Twenty years after that saw the launch of the first Call of Duty, a franchise that has since sold over 140 million copies and still claims about 40 million "monthly active players" across its ten titles. In 2007, Call of Duty: Modern Warfare brought traditional WWII or Vietnam military shooters into the post-9/11 terror era to become the last gen's most popular genre.
But something rather disturbing has happened to war games over the past decade. Yes, their inherent glorification of war has always been offensive to some, but in the past the visceral violence of war felt as abstract as a game of Risk.

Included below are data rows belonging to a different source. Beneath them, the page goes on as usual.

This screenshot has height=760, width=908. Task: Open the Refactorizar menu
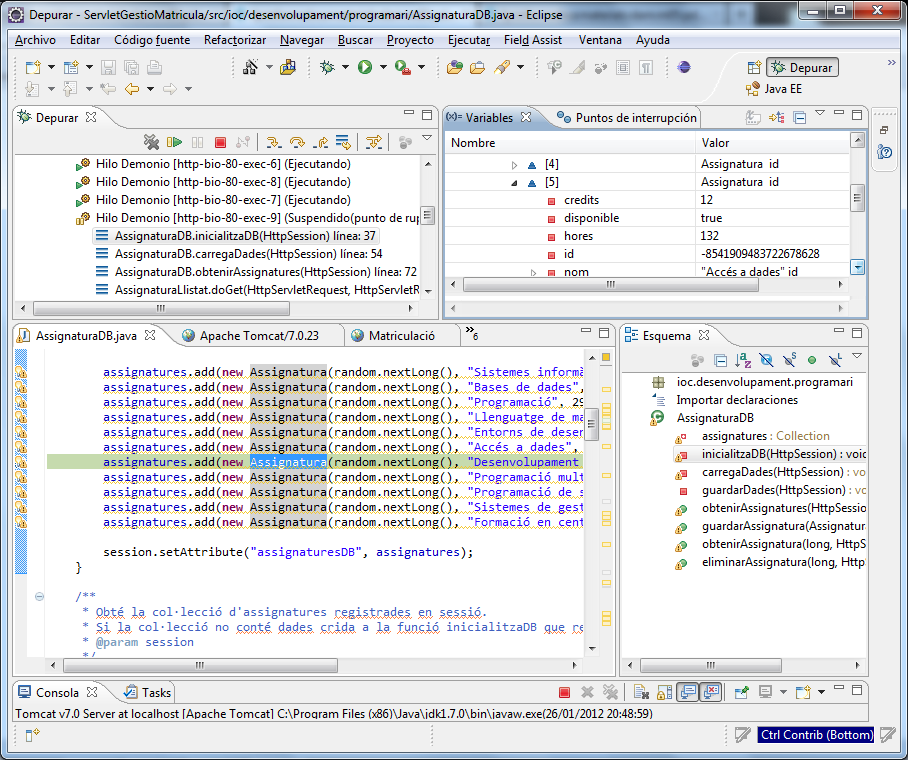[235, 40]
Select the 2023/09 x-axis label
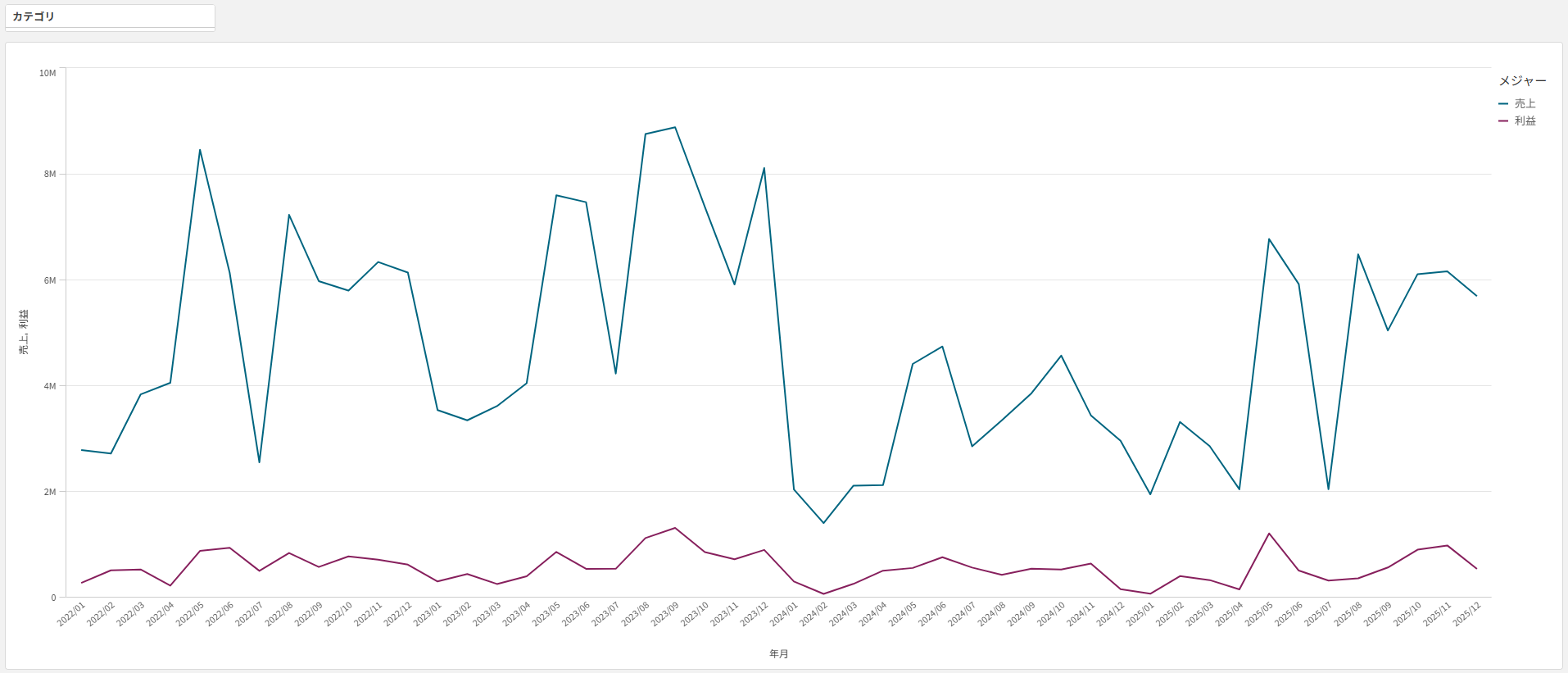The image size is (1568, 673). point(665,614)
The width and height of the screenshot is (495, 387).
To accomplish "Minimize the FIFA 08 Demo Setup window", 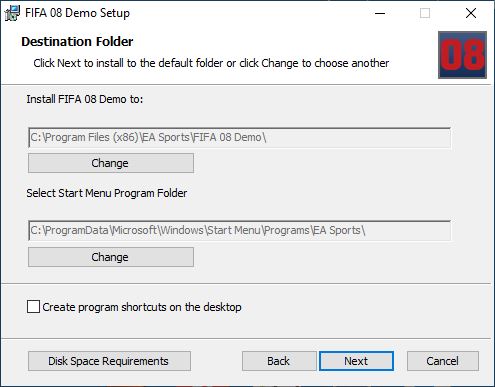I will point(380,13).
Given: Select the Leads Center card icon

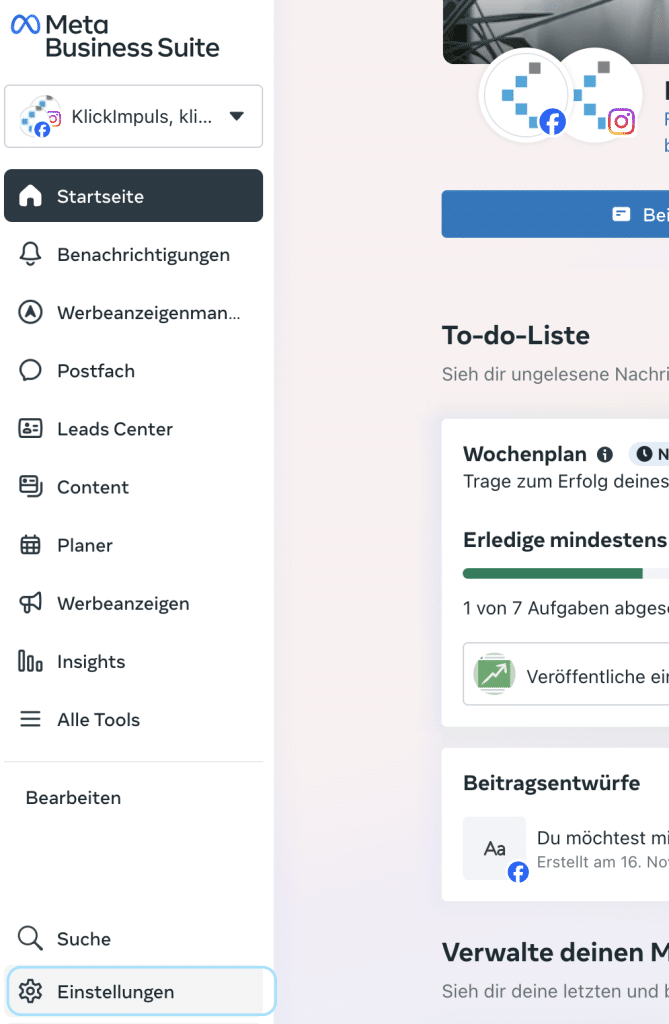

That is no longer the case. The rise of photorealism is causing many to re-examine videogame violence across the board — consider the backlash to the body count left behind by Uncharted's treasure-hunting "hero" Nathan Drake. But treasure hunter isn't a particularly popular profession, while real-world wars are raging in Ukraine, Gaza and elsewhere.
War games are often accused of desensitizing kids to violence, but perhaps the real issue is that they ignore war's tragic horrors in favour of headshot achievements. The military shooter thrill kill cult is an understandable design decision because real war is not fun, but that doesn't mean developers shouldn't also be presenting a fuller picture of war's impact.
Enter Valiant Hearts: The Great War, Ubisoft's summer downloadable triumph from the Montpelier team, which ironically uses hand-drawn animation to present perhaps the most realistic digital depictions of war ever.
Notably, Valiant Hearts is not a shooter. In fact, designer Simon Chocquet-Bottani blogged that in their efforts to make an emotional game about what happens to people during wartime, they decided, "not to have the characters kill anyone. The war kills people, but none of the characters do. We really thought that enabling players to kill someone would lead to a break in the bond between player and the character and would confuse the game's overall message."
Based on actual letters sent home from the front, the game is a side-scrolling puzzle-based adventure set during WWI — the least "fun" war ever, given its lack of clear villains or even a discernable reason for fighting. As we're informed in the beginning of the game, 65 million civilian men were called up in what began 100 years ago this past July as the supposed war to end all wars.
The game begins with the assassination of Archduke Franz Ferdinand pulling the various world powers into a war none of them want, and then immediately brings the story home to a family literally torn apart by it. German farmer Karl, married to a French wife, is deported and then drafted. His father-in-law, Emile, is forced onto the French side, though soon becomes a POW and meets a captured American named Freddie, who joined the French Foreign Legion to avenge his late wife. Anna is a Belgian nurse tending to the tragically wounded on the body-strewn battlefield. All four are playable, and provide the player with varying perspectives. A fifth character, the dog Walt, ties everyone together.
Rather than the offering the adrenaline rush of military shooters, Valiant Hearts tends to break ours, as the characters on the front lines in places like Riems, Ypres and Verdun endure the tragedy of trench warfare, the brutality of bombing raids and the insane invention of chlorine gas. Even if we don't kill, we remain surrounded by the dead and dying at all times. The cartoonish animation may eliminate the gore, but the senseless slaughter is clearly drawn.
It's not the first game to question the glorification of war — Spec Ops: The Line did so as well, and in a traditional shooter uniform to boot — but it's an incredibly effective one, essentially an interactive version of the WWI poem "Dulce et Decorum Est" which famously laid waste to the "the old lie" that it is sweet and fitting to die for one's country.
By balancing engaging gameplay, historical accuracy and a gut-wrenching narrative while making WWI itself the game's Big Bad, Valiant Hearts bravely points a way forward for the art form to transcend the moral ignorance of most modern war games.